Got a wicked case of spring fever? Before you call into the office and use up a “sick” day, you might be interested to hear what happened to Giovanni Bonanno, a bus dispatcher in Staten Island, New York, when he tried that.
As you may remember the Mid-Atlantic States took a severe beating this past winter from Mother Nature with record setting snow falls recorded in New York City’s Central Park and much of the surrounding area. It should therefore come as no surprise that by mid-February a lot of folks were looking to escape the ice and snow. They dreamed of a place in the sun and warm sandy beaches.
Mr. Bonanno apparently did more than just dream about it. He booked a flight to Florida and starting on March 14th called into his supervisor saying he was taking a Family and Medical Leave Act absence.
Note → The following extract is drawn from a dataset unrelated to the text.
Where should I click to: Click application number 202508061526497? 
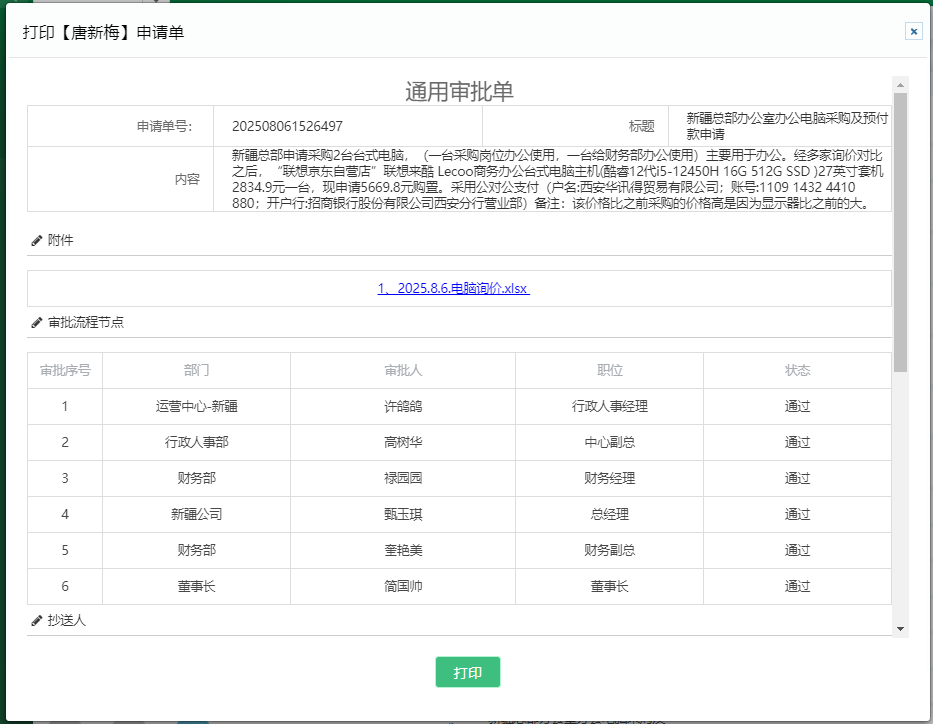287,126
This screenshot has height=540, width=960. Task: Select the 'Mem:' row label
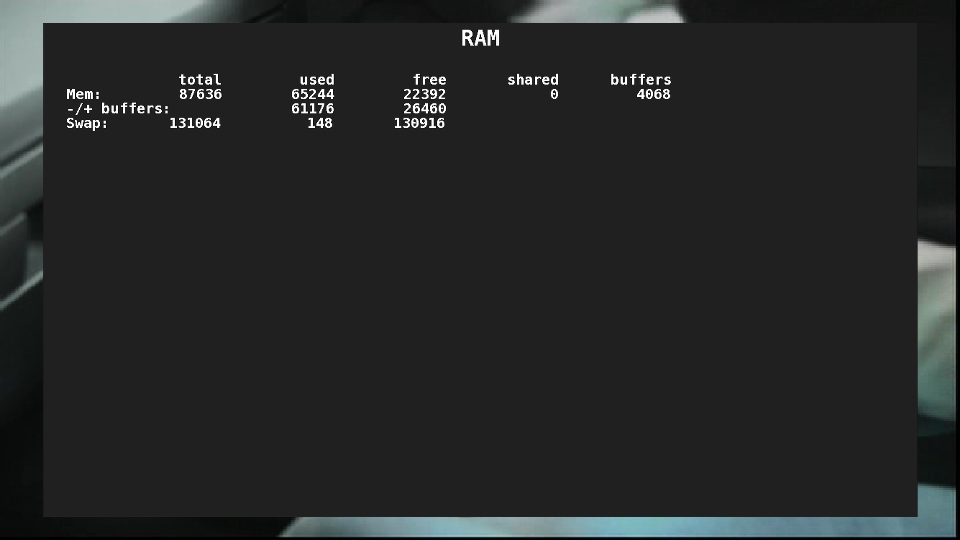pos(84,94)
He did that on March 15th, and again on March 16th. It went on for a total of ten, count ‘em, ten consecutive days.
His employer, the Metropolitan Transit Authority (MTA) finally got suspicious and investigated. News accounts of the event don’t identify what tipped the MTA off, screaming seagulls in the distance whenever Mr. Bonanno called in, or the fact chronic abuse of sick leave policy was known to be rampant in certain pockets of the organization. Either way, the MTA’s investigation revealed that Mr. Bonanno, who owned property in Florida, had booked his March round-tip get away in mid-February.
When Mr. Bonanno returned to the job things got ugly. The MTA accused him of lying about his sick time leave, and to make a long story short, Mr. Bonanno, 62, retired shortly thereafter, walking away from weeks of unused vacation time that could no longer be cashed out after his “retirement.”
Under the MTA’s Family and Medical Leave program, employees are required to provide documentation from a health care provider verifying that they or an immediate member of their family have a condition that qualifies for leave under the Act. Looks like Mr. Bonanno skipped that step.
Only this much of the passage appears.